Founded in 1996, it is one of the largest international schools in the country with over 800 students representing more than 40 nationalities. The faculty is international with teachers representing over 15 nationalities, from Australia to the US, Argentina to Japan. The academic year at Northbridge is divided into two semesters beginning in the middle of August, and the beginning of January, with a total of 180 school days for students and 190 working day for teaching staff.
NISC is an International Baccalaureate World School delivering the three IB programs: IB PYP in the Primary School, IB MYP in the Middle School and IB DP in the High School. NISC is accredited by the East Asia Regional Council of Overseas Schools (EARCOS) and the Western Association of Schools and Colleges (WASC).

== History ==
Northbridge International School of Cambodia was founded in 1996 and opened in September 1997 with Mr. David Eaton as its first school head. The school was initially owned by Northbridge Communities Ltd., with its base of operations located in Thailand.

In 2003, French ceased to be the official second language of Cambodia, further encouraging the Cambodian elite to educate their children in English in international schools like Northbridge International School Cambodia.
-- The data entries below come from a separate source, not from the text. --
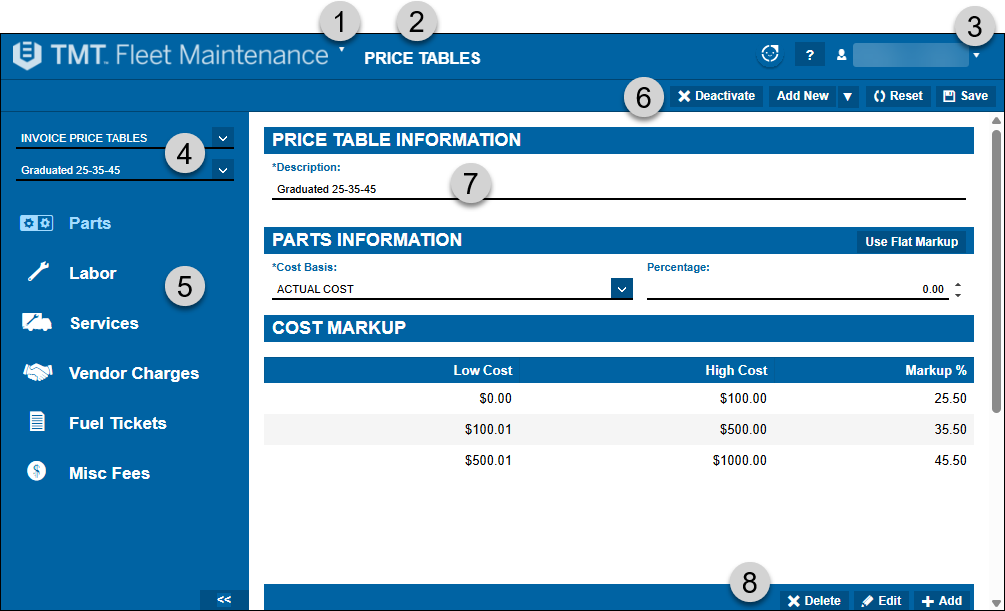Select the Parts icon in the sidebar
This screenshot has width=1005, height=611.
point(36,223)
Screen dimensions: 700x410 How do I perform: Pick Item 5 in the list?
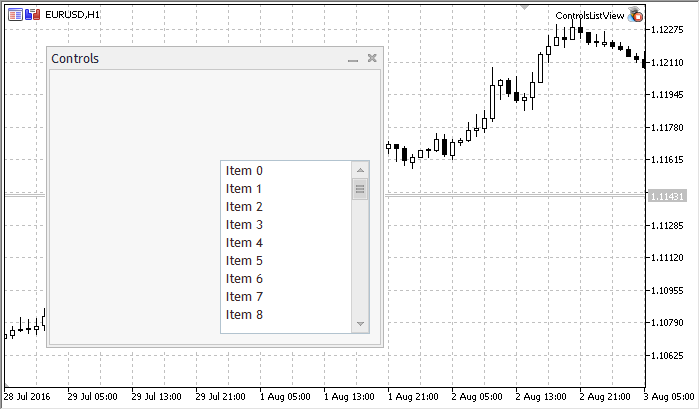pos(244,261)
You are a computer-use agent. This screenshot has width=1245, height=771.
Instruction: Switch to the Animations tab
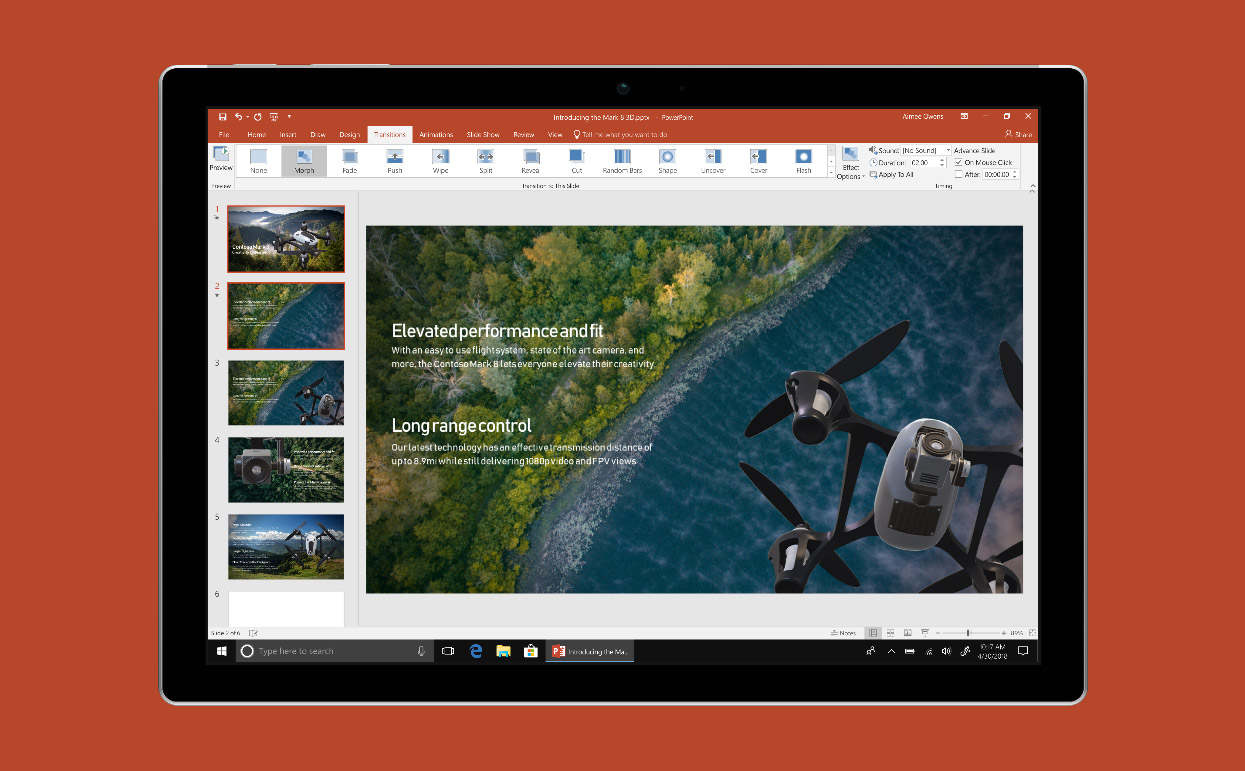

In February 2007 the entire Northbridge project – which included housing community and international school – was purchased by the Cambodian-based Royal Group.

In July 2014 the school became a part of the Nord Anglia Education family of schools which has more than 80 international schools around the world, with Nord Anglia managing and operating Northbridge International School, while Royal Group remains the property owner.

== Campus ==
Northbridge International School Cambodia is set in a spacious 20-acre green campus consisted of modern facilities including the Makerspace for the STEM program (Science, Technology, Engineering, Mathematics), dance studio, science labs, design studio, gym, and large green fields.

In August 2018, NISC celebrated the grand opening of the newly constructed Sports Hall by Nord Anglia Education CEO, Mr Andrew Fitzmaurice, while the 25 metre-long, eight lane main swimming pool built to FINA specifications opened in 2021.

Northbridge is located in the west of the city, and is in close proximity to the former Phnom Penh International Airport.